▶ ACTIVITY:
The line containing "Given: Click the FY12" marks the end, so write out exactly every line from the top of the entries below through that one.

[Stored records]
[Start of Attachment]

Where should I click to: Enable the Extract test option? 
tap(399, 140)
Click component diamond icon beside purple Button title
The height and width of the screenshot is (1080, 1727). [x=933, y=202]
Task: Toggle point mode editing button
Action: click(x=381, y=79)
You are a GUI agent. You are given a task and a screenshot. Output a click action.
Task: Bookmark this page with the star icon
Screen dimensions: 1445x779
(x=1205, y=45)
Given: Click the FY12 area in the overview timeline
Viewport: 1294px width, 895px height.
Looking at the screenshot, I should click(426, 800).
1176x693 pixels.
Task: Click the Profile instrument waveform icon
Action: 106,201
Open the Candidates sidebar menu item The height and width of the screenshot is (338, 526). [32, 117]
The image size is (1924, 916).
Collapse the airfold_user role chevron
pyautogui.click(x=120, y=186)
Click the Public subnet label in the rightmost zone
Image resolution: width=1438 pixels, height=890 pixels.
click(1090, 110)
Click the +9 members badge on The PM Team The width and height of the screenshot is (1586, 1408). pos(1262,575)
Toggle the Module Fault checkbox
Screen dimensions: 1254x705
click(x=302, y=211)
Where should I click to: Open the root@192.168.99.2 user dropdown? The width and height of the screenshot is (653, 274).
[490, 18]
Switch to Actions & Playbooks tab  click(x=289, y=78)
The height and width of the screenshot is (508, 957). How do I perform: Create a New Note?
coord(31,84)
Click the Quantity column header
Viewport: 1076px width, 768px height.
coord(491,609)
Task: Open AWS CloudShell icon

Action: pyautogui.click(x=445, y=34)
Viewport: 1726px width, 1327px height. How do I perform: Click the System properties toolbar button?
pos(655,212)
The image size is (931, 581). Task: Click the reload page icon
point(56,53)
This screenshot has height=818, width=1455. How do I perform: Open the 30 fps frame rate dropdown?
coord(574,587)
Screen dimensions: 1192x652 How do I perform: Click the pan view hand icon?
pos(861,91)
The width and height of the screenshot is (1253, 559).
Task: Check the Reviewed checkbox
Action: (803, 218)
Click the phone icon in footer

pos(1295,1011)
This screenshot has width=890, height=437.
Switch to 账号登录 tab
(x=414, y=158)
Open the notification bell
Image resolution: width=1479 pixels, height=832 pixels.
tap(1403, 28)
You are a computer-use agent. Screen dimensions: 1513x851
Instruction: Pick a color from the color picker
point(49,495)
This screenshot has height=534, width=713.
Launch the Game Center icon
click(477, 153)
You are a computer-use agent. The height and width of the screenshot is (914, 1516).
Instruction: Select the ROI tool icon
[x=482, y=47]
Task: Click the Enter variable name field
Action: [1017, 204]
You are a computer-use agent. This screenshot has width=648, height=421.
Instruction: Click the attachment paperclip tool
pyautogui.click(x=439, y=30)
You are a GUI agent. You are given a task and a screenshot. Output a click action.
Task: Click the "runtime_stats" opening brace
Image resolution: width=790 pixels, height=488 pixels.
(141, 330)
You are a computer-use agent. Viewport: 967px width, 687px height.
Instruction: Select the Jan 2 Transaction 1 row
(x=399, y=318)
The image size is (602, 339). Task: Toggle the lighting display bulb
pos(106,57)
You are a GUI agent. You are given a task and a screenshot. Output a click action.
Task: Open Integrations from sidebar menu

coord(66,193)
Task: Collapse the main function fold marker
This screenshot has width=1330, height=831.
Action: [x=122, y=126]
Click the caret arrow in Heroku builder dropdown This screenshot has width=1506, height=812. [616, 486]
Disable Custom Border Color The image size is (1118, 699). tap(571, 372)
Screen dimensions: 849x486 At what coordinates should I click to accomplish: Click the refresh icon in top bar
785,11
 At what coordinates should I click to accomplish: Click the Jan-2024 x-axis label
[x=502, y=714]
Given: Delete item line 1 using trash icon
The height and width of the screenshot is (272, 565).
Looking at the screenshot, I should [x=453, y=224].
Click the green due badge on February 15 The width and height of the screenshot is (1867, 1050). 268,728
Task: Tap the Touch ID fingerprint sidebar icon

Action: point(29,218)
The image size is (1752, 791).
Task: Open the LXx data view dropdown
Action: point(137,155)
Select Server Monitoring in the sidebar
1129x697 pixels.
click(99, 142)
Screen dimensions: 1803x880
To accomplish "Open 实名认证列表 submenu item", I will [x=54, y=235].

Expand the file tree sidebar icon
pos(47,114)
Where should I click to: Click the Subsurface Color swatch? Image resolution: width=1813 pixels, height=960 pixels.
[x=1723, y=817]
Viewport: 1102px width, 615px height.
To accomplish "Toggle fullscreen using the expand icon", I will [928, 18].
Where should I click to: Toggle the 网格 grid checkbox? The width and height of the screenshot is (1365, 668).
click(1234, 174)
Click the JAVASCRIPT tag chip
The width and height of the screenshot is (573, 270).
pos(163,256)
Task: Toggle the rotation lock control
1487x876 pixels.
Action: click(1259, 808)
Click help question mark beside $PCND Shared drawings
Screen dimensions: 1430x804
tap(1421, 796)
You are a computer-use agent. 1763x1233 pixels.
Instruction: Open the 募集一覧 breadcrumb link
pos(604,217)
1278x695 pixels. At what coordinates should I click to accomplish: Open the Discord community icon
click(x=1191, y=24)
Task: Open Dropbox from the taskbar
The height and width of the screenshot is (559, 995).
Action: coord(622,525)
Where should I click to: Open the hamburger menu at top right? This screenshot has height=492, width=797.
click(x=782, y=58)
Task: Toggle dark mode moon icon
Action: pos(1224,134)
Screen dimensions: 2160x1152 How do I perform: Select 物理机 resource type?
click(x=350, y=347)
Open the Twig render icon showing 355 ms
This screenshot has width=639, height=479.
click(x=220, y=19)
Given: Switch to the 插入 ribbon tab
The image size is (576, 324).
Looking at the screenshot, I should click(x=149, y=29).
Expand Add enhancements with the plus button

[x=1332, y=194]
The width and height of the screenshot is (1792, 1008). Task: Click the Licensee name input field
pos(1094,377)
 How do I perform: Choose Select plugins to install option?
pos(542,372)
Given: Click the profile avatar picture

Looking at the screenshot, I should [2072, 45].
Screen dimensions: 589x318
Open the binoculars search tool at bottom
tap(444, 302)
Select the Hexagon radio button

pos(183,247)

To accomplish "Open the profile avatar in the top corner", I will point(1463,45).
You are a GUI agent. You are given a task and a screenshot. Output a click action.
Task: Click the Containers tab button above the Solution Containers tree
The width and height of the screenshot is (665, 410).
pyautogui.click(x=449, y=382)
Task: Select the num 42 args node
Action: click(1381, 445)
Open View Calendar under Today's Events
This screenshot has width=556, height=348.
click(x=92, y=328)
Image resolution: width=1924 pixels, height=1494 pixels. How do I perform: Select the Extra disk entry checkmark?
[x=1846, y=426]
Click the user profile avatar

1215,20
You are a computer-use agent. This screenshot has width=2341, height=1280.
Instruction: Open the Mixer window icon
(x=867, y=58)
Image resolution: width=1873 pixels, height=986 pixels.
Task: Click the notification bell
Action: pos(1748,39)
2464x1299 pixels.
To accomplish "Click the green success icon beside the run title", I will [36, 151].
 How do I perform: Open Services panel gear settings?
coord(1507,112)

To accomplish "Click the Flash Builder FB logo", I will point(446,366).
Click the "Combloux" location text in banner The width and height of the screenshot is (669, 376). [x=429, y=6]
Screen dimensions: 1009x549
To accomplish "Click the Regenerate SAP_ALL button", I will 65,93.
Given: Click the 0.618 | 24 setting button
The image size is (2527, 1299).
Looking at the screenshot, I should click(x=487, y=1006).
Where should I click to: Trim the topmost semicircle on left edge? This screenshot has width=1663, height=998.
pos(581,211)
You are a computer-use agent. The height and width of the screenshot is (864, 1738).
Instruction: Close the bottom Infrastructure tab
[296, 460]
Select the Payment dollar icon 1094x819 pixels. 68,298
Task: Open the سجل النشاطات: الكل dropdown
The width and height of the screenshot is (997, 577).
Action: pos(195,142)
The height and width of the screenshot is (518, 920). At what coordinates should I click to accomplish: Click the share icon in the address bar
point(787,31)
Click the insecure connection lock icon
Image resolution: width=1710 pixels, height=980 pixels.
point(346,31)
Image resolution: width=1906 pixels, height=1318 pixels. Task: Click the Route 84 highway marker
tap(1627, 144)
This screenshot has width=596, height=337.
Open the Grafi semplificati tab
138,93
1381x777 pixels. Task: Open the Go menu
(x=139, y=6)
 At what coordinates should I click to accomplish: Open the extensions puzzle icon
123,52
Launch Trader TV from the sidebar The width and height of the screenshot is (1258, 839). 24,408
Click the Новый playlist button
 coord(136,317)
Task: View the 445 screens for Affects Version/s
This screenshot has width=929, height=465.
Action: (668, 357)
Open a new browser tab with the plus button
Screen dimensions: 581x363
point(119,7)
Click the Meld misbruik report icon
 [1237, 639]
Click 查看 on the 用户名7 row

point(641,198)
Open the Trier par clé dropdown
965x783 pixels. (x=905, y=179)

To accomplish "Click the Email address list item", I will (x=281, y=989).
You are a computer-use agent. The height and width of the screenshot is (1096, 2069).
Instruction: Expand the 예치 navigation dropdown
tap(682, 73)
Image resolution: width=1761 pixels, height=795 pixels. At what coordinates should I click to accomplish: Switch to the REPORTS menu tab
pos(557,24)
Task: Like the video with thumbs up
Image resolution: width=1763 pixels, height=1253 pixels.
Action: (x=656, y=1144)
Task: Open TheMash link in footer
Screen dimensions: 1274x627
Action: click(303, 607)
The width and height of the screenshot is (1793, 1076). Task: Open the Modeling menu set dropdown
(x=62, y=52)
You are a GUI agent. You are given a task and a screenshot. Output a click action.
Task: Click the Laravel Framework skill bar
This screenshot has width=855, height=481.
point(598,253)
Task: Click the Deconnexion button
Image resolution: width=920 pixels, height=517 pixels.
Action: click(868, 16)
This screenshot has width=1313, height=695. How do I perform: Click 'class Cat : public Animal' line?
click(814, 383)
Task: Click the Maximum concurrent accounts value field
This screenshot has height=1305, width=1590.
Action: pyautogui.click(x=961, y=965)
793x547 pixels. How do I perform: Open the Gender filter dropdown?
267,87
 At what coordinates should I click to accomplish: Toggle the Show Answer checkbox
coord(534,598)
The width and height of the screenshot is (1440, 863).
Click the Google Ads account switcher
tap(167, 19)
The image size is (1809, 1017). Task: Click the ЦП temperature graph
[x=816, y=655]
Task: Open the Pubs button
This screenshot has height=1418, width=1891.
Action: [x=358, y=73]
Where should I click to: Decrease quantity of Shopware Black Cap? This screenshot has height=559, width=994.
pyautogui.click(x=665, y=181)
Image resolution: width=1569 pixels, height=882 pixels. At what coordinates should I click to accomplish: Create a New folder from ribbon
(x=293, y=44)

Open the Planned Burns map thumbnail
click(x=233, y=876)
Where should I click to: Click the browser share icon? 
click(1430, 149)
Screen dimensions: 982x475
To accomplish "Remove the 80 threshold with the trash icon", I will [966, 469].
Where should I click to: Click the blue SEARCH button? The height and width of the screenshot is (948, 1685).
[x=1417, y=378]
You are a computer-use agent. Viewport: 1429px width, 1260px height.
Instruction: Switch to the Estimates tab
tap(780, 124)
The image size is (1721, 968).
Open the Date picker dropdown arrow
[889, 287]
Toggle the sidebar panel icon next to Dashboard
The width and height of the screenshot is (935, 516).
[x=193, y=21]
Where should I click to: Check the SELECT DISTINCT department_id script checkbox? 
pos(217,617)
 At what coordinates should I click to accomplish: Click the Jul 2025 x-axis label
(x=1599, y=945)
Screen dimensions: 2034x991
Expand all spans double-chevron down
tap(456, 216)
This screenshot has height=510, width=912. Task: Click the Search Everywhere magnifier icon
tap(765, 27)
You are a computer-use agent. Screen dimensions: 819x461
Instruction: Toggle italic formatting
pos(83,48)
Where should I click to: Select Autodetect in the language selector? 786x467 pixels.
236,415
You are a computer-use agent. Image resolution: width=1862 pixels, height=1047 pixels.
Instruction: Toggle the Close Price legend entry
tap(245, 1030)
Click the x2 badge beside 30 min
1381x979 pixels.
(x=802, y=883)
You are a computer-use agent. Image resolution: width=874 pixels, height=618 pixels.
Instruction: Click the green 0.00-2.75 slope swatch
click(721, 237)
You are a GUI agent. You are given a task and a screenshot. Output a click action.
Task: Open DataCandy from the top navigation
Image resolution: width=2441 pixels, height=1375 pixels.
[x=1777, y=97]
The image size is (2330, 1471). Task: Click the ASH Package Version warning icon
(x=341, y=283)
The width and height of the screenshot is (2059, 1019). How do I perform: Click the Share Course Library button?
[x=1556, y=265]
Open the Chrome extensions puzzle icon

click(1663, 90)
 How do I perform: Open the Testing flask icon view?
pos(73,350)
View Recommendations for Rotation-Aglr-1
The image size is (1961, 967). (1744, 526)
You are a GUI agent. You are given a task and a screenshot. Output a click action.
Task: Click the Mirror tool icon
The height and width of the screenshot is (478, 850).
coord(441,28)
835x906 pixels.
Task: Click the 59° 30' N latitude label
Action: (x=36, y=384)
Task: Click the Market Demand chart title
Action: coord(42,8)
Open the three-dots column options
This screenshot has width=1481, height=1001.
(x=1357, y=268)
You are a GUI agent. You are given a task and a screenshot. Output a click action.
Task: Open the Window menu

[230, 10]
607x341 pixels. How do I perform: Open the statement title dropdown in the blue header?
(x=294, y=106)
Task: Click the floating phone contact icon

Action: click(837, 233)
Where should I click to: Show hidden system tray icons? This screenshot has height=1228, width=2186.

[End of Attachment]

▶ WRITTEN REPLY:
Where should I click to: Enable the Extract test option? 
tap(399, 140)
Click component diamond icon beside purple Button title
The height and width of the screenshot is (1080, 1727). [x=933, y=202]
Task: Toggle point mode editing button
Action: click(x=381, y=79)
You are a GUI agent. You are given a task and a screenshot. Output a click action.
Task: Bookmark this page with the star icon
Screen dimensions: 1445x779
(x=1205, y=45)
Given: Click the FY12 area in the overview timeline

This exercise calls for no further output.